Task brief: Exercise in exact copying: restate word for word only the lines below from the one containing "The width and height of the screenshot is (556, 284)." through the one containing "Task: Open the Number", omitting any pictures.

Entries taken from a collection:
******************************

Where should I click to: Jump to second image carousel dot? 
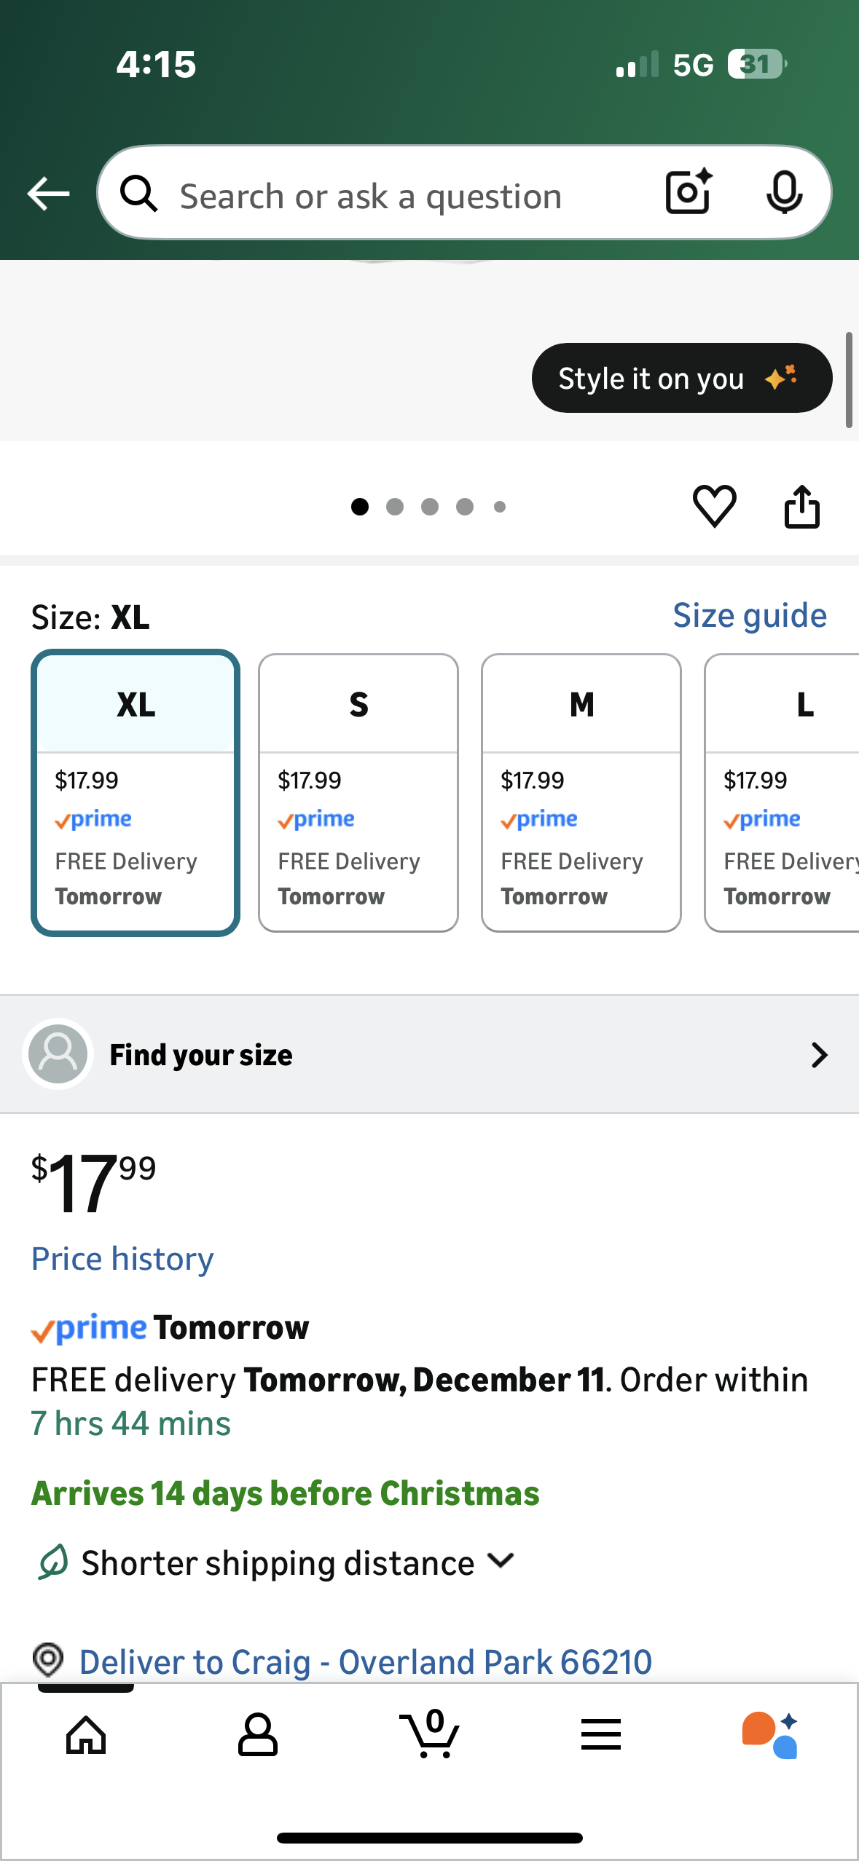click(395, 507)
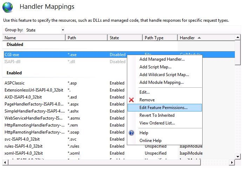Click the Path Type column header

click(x=154, y=38)
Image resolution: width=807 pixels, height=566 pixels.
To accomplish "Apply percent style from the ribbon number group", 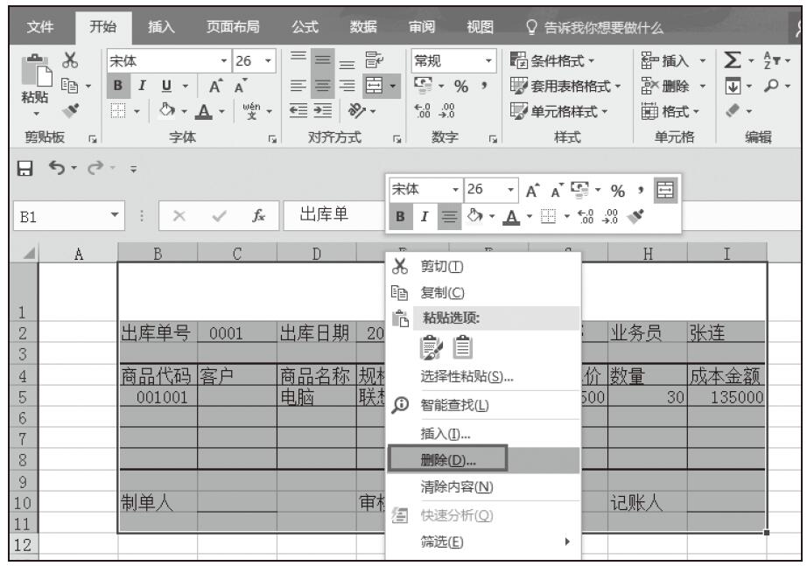I will point(460,88).
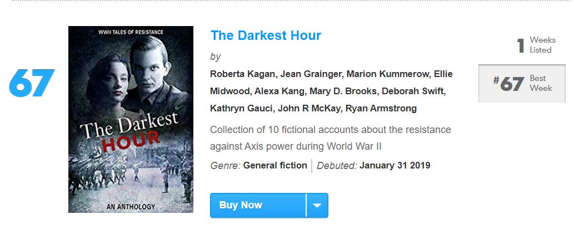This screenshot has width=574, height=240.
Task: Open The Darkest Hour title link
Action: (266, 35)
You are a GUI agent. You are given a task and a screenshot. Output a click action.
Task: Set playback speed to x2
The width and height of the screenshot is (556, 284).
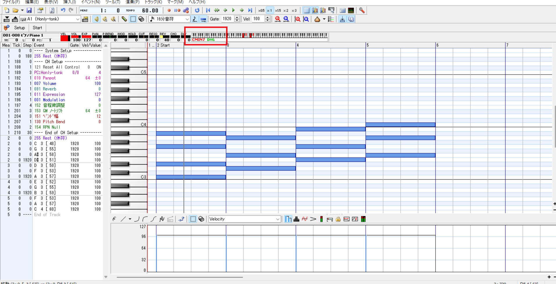coord(286,10)
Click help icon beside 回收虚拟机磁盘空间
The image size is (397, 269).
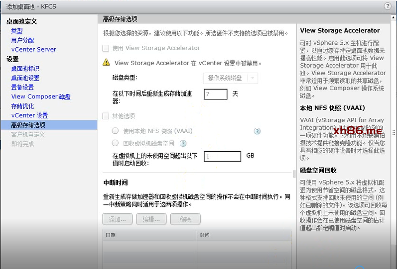click(x=183, y=143)
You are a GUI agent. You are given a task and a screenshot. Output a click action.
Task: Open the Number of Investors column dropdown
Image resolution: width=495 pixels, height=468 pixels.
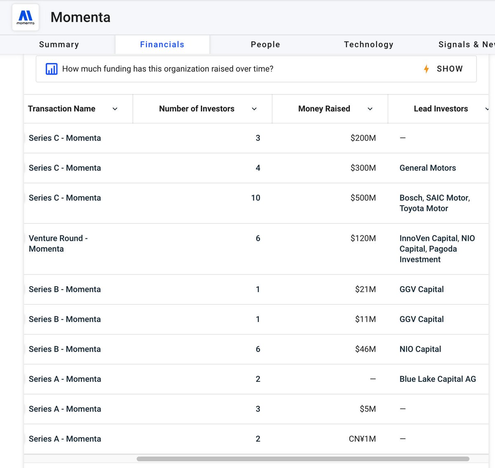pyautogui.click(x=254, y=109)
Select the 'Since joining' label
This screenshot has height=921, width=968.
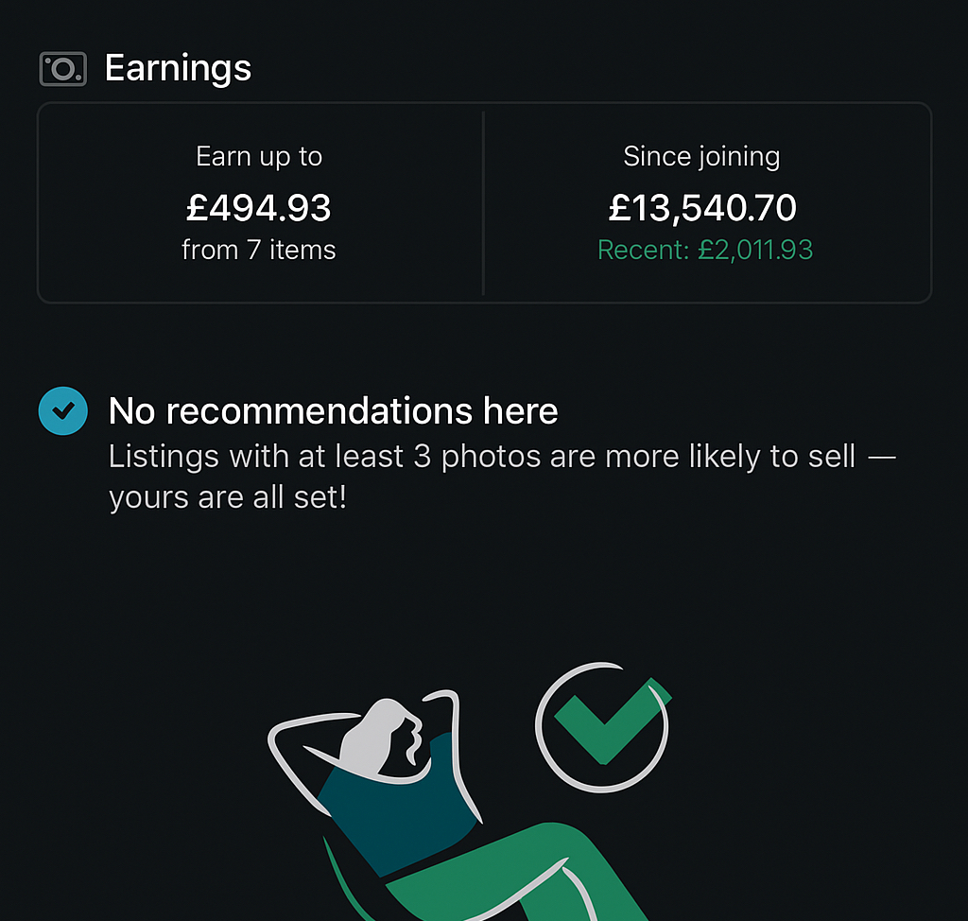click(701, 156)
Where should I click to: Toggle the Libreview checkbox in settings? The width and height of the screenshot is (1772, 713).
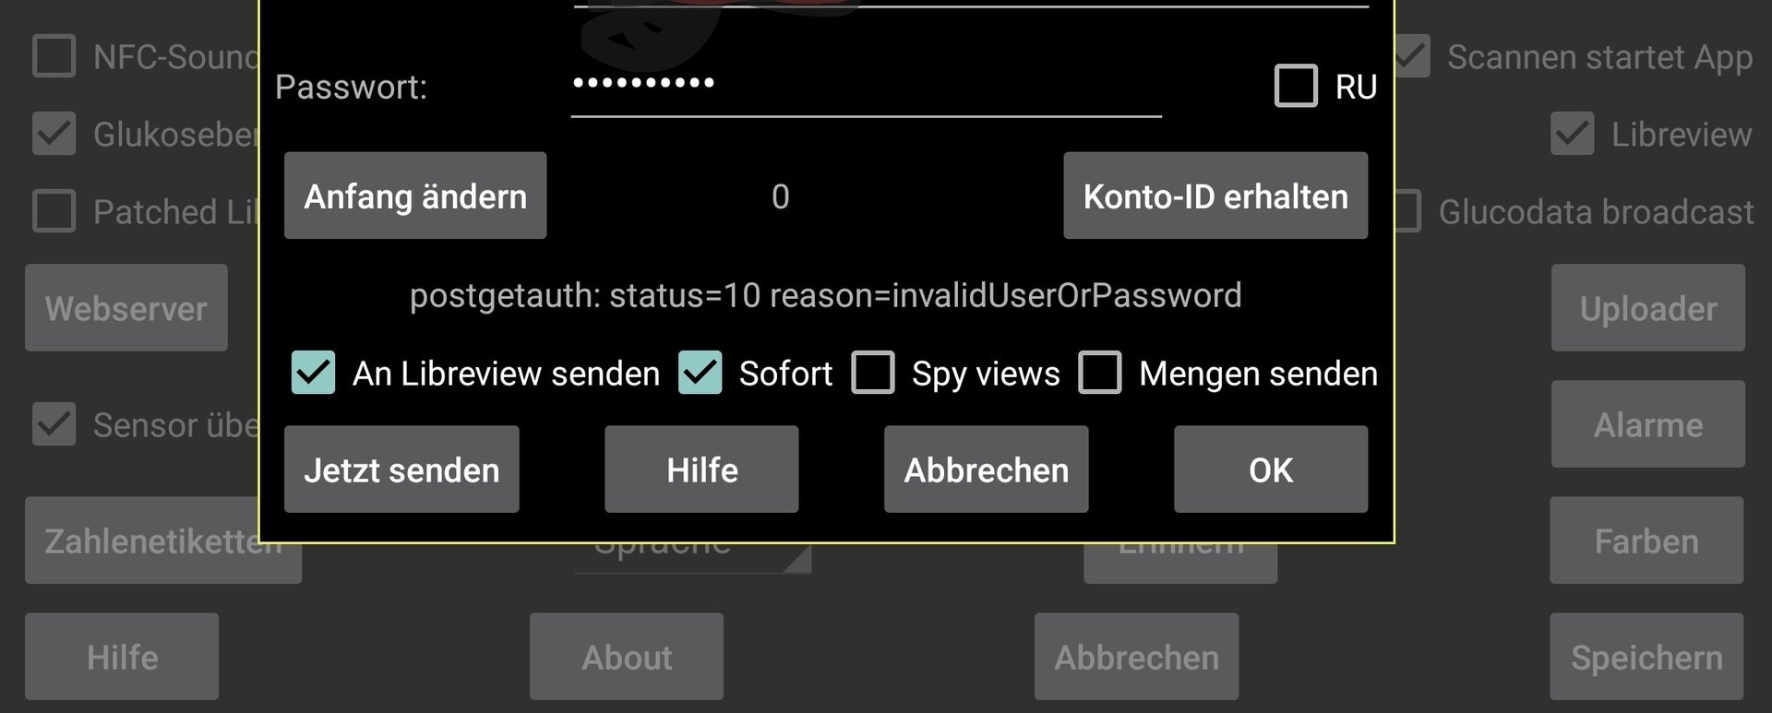point(1573,134)
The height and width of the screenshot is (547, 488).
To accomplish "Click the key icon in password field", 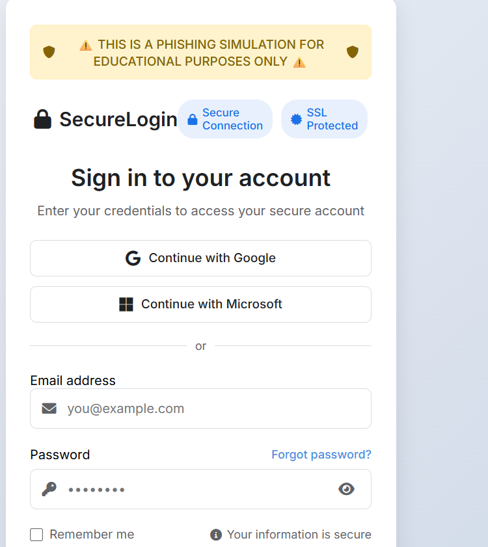I will pos(49,489).
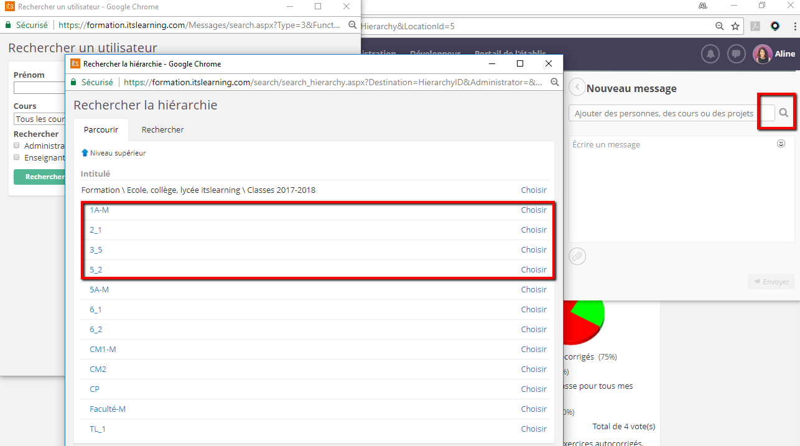Viewport: 800px width, 446px height.
Task: Open the chat bubble messages icon
Action: click(736, 54)
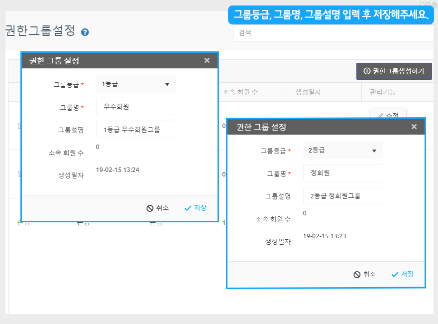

******************************

Problem solution:
The width and height of the screenshot is (556, 284).
coord(286,10)
Click help icon beside 回收虚拟机磁盘空间
The image size is (397, 269).
click(x=183, y=143)
You are a GUI agent. You are given a task and a screenshot. Output a click action.
Task: Open the Number of Investors column dropdown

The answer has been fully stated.